Travail à faire:
A) Répondez brièvement à chacune des questions suivantes d'après le texte sur l'œcuménisme avec les orthodoxes.
(i) Comment la question du Filioque y est-elle qualifiée, au lieu d'une différence pouvant diviser les Églises ?
(ii) En quelle année est daté le Document de Balamand ?
(iii) Dans quel numéro de Nouvelles de Chrétienté figure l'article « 40 ans d'œcuménisme avec les orthodoxes » ?
B) Reprenez le texte sur l'œcuménisme avec les orthodoxes à la suite de sa dernière phrase et rédigez-en la suite.

Extrait présenté:
--- --- ---
A propos de la question du Filioque, “il ne s’agit pas d’une différence qui peut être cause de division entre les Églises, mais d’une déclaration complémentaire”. Sur la primauté du pape, “il existe des ouvertures de part et d’autre ; mais un consensus n’est pas encore en vue”.
Le prélat allemand propose alors des mesures concrètes qui favorisent toutes un mutisme dans la ligne de l’apostasie silencieuse : “surmonter les préjugés et renoncer aux polémiques”, “interdire toute publication offensive”, car, conclut-il, le Document de Balamand (1993), repris par l’encyclique Ut unum sint (1995), rejette le prosélytisme : “c’est-à-dire l’activité missionnaire auprès des membres de l’Église orthodoxe en tant que méthode présente et future. Cette activité, là où elle s’exerçait dans le passé, était l’expression d’une ecclésiologie exclusiviste qui ne reconnaissait pas l’existence de sacrements authentiques, donc d’authentiques instruments de salut, dans les Églises orthodoxes. Cette ecclésiologie exclusiviste a été écartée par le deuxième Concile du Vatican.”
Sur l’œcuménisme avec les orthodoxes, on pourra se reporter à l’article “40 ans d’œcuménisme avec les orthodoxes”, dans Nouvelles de Chrétienté n° 79.
--- --- ---
Matériel fourni:
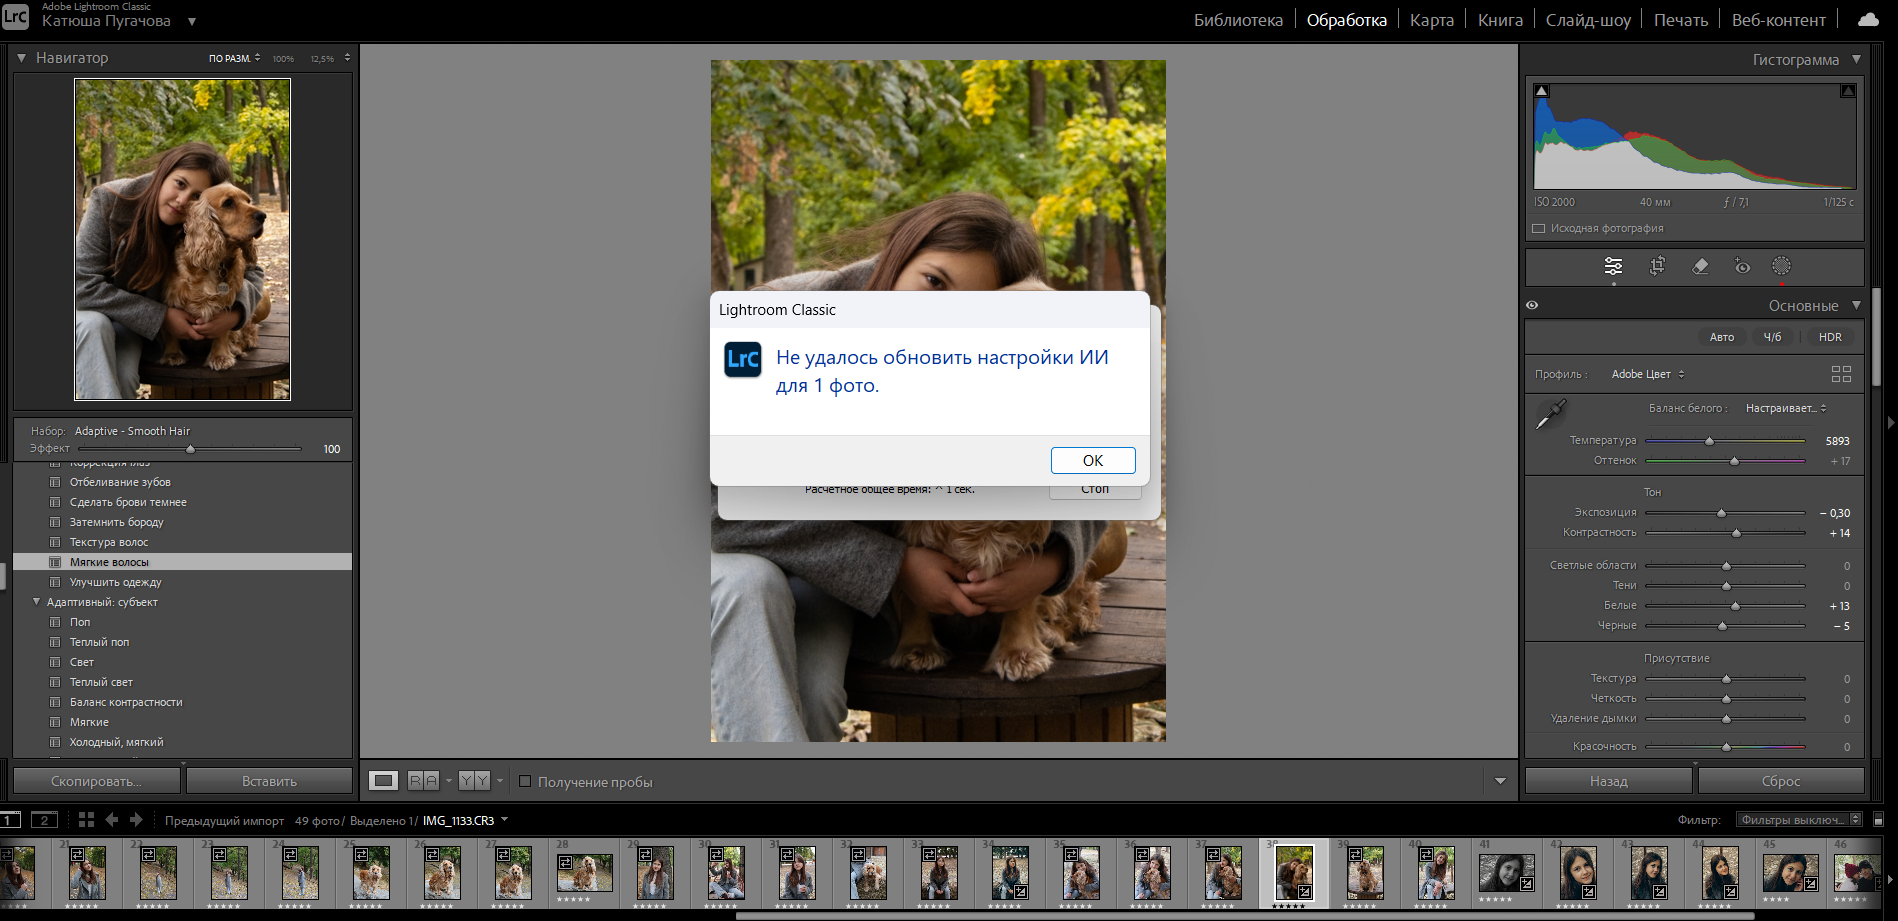Activate the white balance eyedropper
--- --- ---
Réponses rédigées:
A)
(i) Une déclaration complémentaire.
(ii) 1993.
(iii) Le n° 79.

B)
Texte intégral de la conférence du cardinal Kasper
C’est pour moi une joie de vous rencontrer aujourd’hui ici dans la cathédrale Maria Immaculata. Cette visite est déjà la quatrième que je rends à cette église. Je me souviens encore de la première. C’était dans les années 90 ; à l’époque j’étais évêque du diocèse de Rottenburg-Stuttgart en Allemagne. L’église était dans un piteux état. Les communistes l’avaient expropriée et y avaient ajouté des étages ; les fondations et la toiture étaient en mauvaises conditions. J’avais spontanément offert une aide financière de notre diocèse en faveur des travaux de restauration. Ce soir, je constate que cette aide en valait la peine : c’est à présent une très belle église, lumineuse et accueillante.
Je désire avant tout vous transmettre les très cordiales salutations de Sa Sainteté le Pape Jean-Paul II. Je puis vous assurer que les chrétiens catholiques de Moscou et de toute la Russie, ainsi que le peuple russe tout entier, ont une place spéciale dans le cœur et dans les prières du Saint-Père. Il lui est physiquement impossible de venir jusque chez vous, mais il est tout près de vous et avec vous en esprit. Il m’a expressément prié de vous transmettre sa bénédiction.
I
Ce soir, je voudrais vous parler de ce qui est mon champ d’activité à Rome selon le mandat du Saint-Père, c’est-à-dire l’œcuménisme. Ce thème revêt une actualité particulière du fait que cette année, il y a exactement 40 ans - c’était en effet en 1964 - que le deuxième Concile du Vatican a adopté le Décret sur l’œcuménisme et l’a solennellement promulgué. Ce Décret commence par ces mots : «Promouvoir la restauration de l’unité entre tous les chrétiens, c’est l’un des buts principaux du saint Concile œcuménique de Vatican II. Une seule et unique Église a été instituée par le Christ Seigneur» (Unitatis redintegratio, 1).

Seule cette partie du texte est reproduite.